Per-layer evals. A single agent is an eval nightmare — you can grade the final output but you can’t isolate what failed. With layers, you can eval each one independently. Does the orchestrator pick the right skill? Does the subagent produce the right output given a fixed input? Does the connector return expected data? The layers create natural seams to test at, which is the kind of unglamorous infrastructure work that actually decides whether a system survives in production.

What it doesn’t solve

Latency across layers. Every subagent call is a full LLM round-trip. A workflow that delegates to three subagents serially pays three sequential inference times. For analyst-in-the-loop work, this is fine. For voice agents or anything with a hard latency budget, this design will hurt — the orchestrator-subagent boundary is the wrong abstraction when sub-500ms matters.

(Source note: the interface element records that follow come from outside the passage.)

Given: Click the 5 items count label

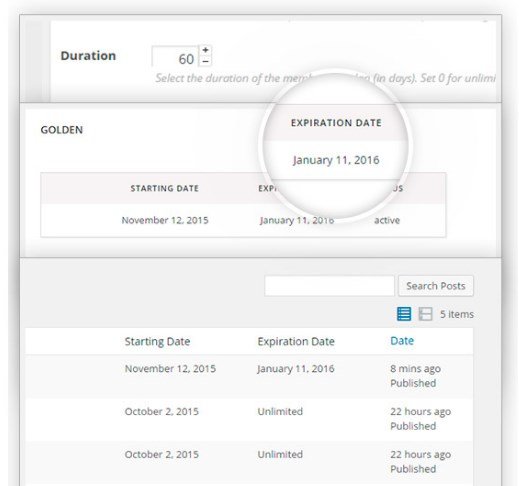Looking at the screenshot, I should [457, 314].
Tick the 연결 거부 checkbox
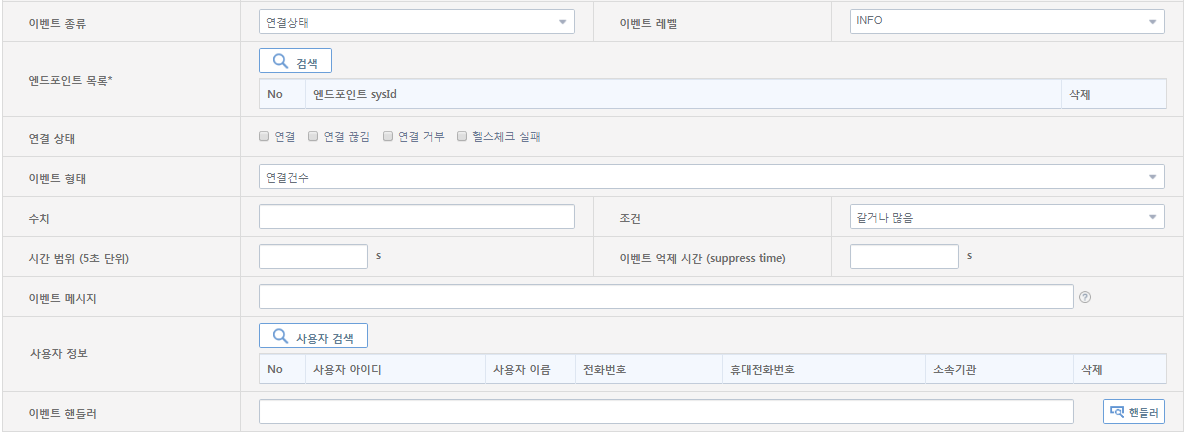1188x435 pixels. click(387, 136)
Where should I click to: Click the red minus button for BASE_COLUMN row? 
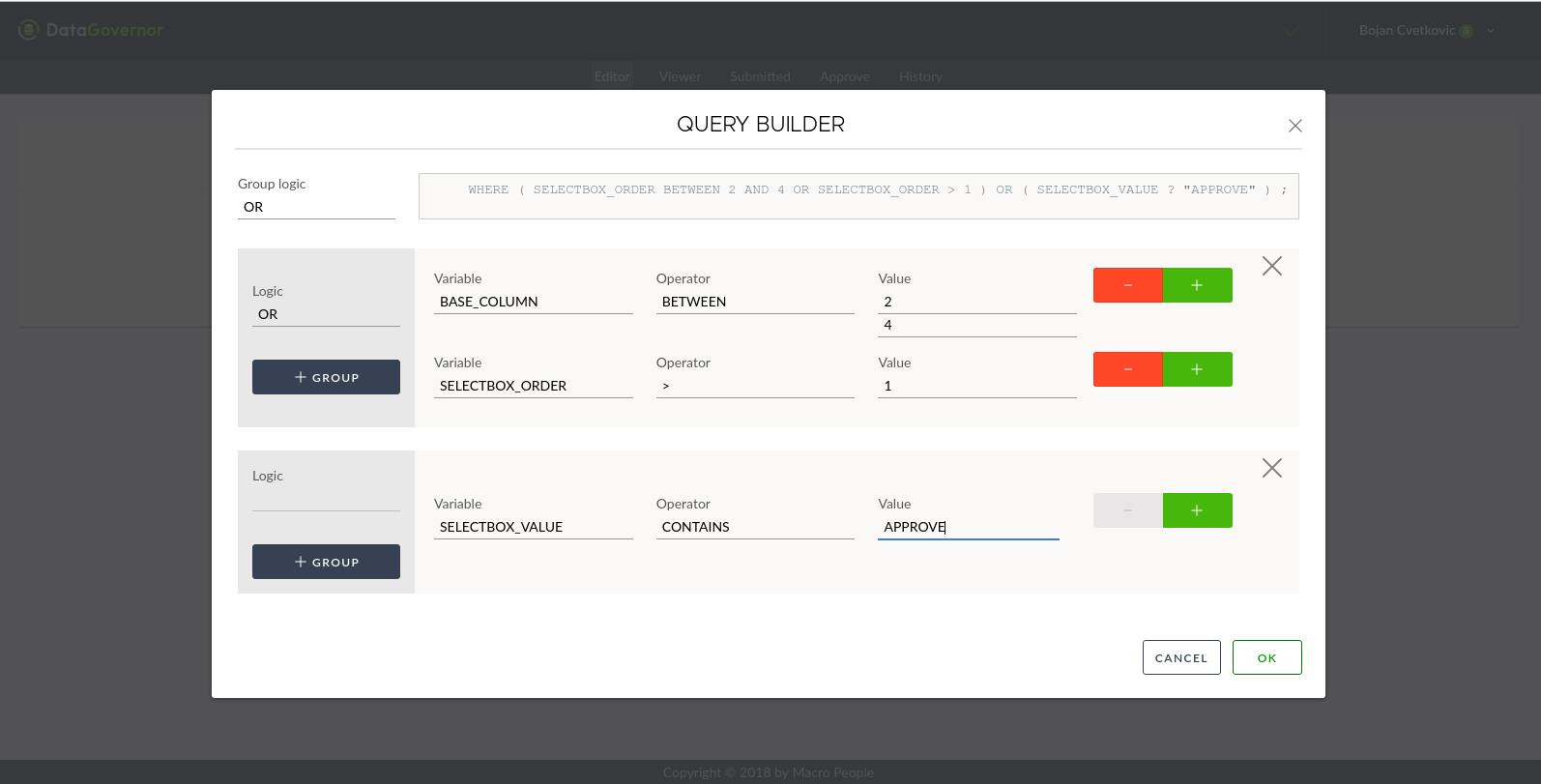coord(1127,285)
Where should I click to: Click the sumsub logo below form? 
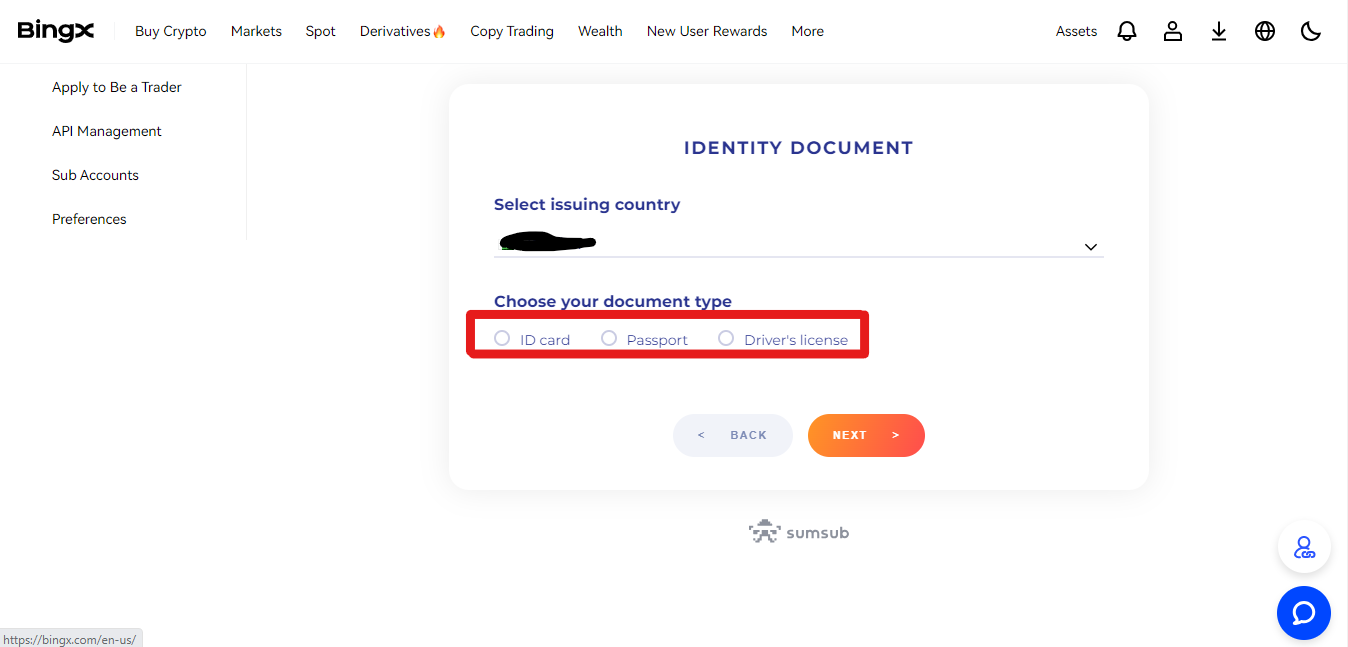[x=799, y=532]
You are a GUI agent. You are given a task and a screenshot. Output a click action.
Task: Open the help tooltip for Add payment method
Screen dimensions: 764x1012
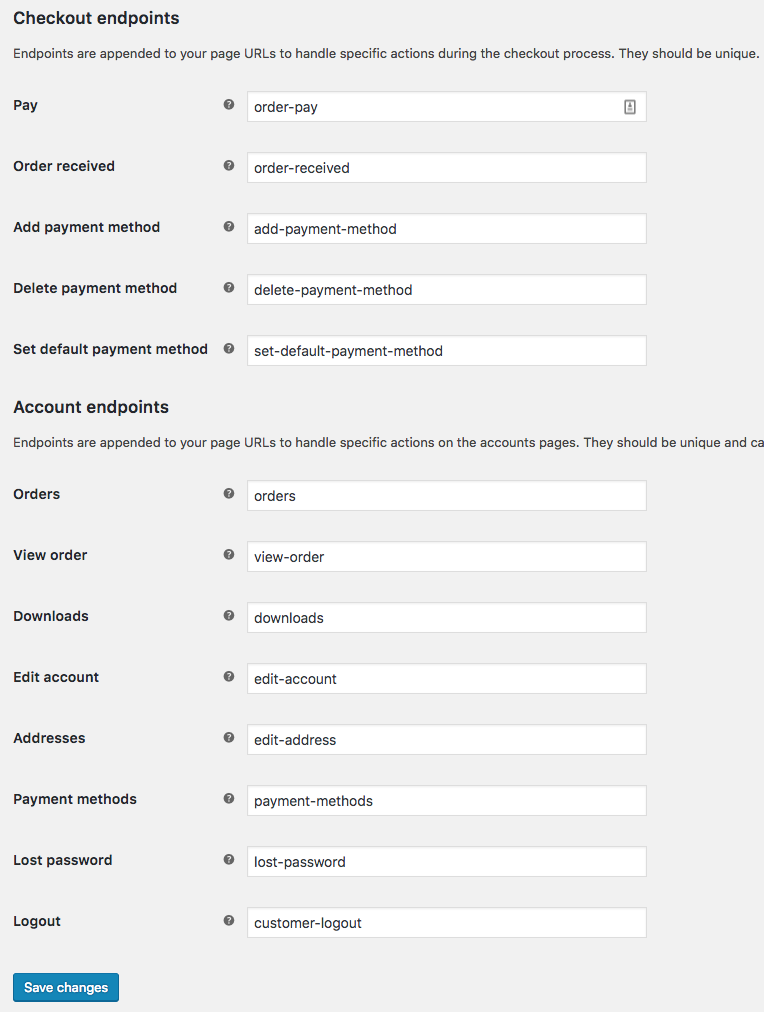click(229, 227)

Long-horizon context. Subagents are stateless by default. State lives in the orchestrator. For a half-hour reconciliation that touches hundreds of transactions, the orchestrator’s context window becomes the bottleneck and the failure mode. Anthropic’s own long-running harness work (the claude-progress.txt + git checkpoint pattern, November 2025) and the follow-up on harness design (March 2026) sit outside this template format. Combining them is left as an exercise. It will not be trivial.

Connector governance. As noted above, the format gives you a seam, not a guarantee. The hard part — credential scoping, audit logging, PII redaction, jurisdiction routing — happens in the MCP servers themselves and the policy layer the firm wires around them. The template format doesn’t make any of this easier; it just makes it possible to add it without re-architecting the agent.

Debug-across-seam. When the answer is wrong, which layer broke? The orchestrator picked the wrong skill? The skill content was stale? The subagent ignored part of its prompt? The connector returned partial data? Each layer needs its own observability story, and the cross-layer trace is where most teams will spend their evals budget. There is no shortcut here.

What to watch next

A few things on the near horizon worth tracking:

• Does OpenAI converge? OpenAI’s recent harness work has emphasized state snapshots and multi-sandbox parallelism over composable templates. Whether GPT-5’s agent platform adopts a similar skills/connectors/subagents decomposition or doubles down on its own primitives will tell us a lot about whether this layering is a stable abstraction or a transient one.
• The depth-1 subagent constraint. Anthropic explicitly limits subagents to depth-1. If long-horizon workflows demand depth-2 or arbitrary trees, expect the format to bend — or expect orchestrators to grow planner-style internal state to compensate.
• Skills as a marketplace. Anthropic shipped these as a public cookbook. The question is whether third parties — compliance vendors, accounting standards bodies, jurisdiction-specific data providers — start publishing skills against this format. If they do, the format becomes a de facto standard. If they don’t, it stays Anthropic-shaped.
• Eval tooling for templates. Per-layer evals are the unlock. Whoever ships the per-layer test harness — fixture-based connector mocks, skill-invocation tracing, subagent output contracts — owns the production story for this pattern.

The financial services templates are the launching surface. The architecture underneath is the part that will outlast them.